Asian stocks rebound with earnings, data in focus

Asian stocks rebound with earnings, data in focus

Stock markets in Japan, Australia, and South Korea rose over 1% early Monday, partly recovering from last week’s slump.

The rebound comes after traders last week were whipsawed by Middle East tensions and comments from the Fed indicating reluctance to cut rates. (File pic)
NEW YORK:
Asian stocks opened higher as the focus shifted to a slew of company earnings and economic data this week for insight into the direction of central bank policy.

Benchmarks in Japan, Australia, and South Korea all rose more than 1% early on Monday, partially recovering after last week’s slump. The dollar was slightly weaker as traders took some comfort in the absence of further escalation from Iran following Israel’s retaliatory strike.

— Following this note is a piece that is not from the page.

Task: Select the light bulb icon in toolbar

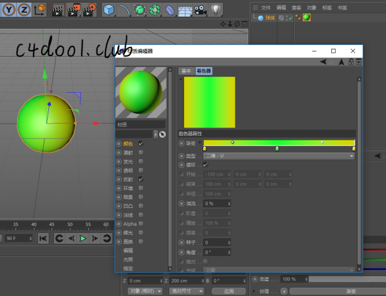Action: click(216, 9)
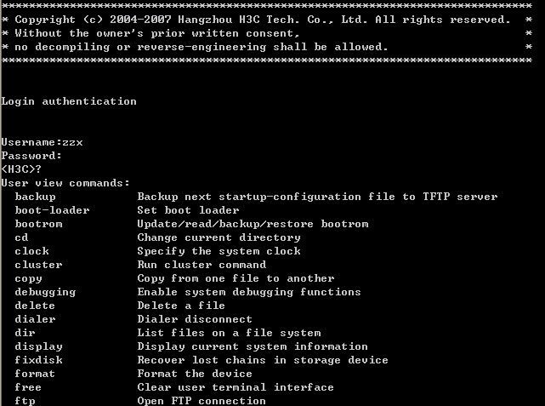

The rebound comes after traders last week were whipsawed by Middle East tensions as well as hawkish comments from Federal Reserve officials indicating reluctance to cut rates anytime soon. US growth and the Fed’s preferred measure of inflation are due this week, which will help finesse bets on timing of rate cuts. Investors must also absorb a hefty slate of treasuries auctions.

Also in focus in the region for Monday is China’s loan prime rates.

The Fed has entered its media blackout period and “the market often softens its Fed expectations during this quiet period,” said Win Thin, global head of markets strategy at Brown Brothers Harriman in New York. “However, the Fed has been sending a consistently hawkish message in recent weeks and markets would do well not to forget that.”

The S&P 500 saw its worst week since March 2023 last week — extending a drawdown from its all-time high to more than 5%. After the gauge’s strongest start to a year since 2019, investors have been increasingly skeptical about how much further the market could go over the near term, even accounting for the continued strength in the economy.

More than half of the “Magnificent Seven” cohort of tech megacaps will report earnings this week — leaving investors wondering whether those firms are going to live up to the high expectations set for artificial intelligence. Profits for the seven biggest growth companies in the S&P 500 — Apple Inc, Microsoft Corp, Alphabet Inc, Amazon.com Inc, Nvidia, Meta Platforms Inc, and Tesla Inc — are on course to surge 38% in the first quarter, according to Bloomberg Intelligence. When excluding them, the rest of the benchmark index’s profits are anticipated to shrink by 3.9%.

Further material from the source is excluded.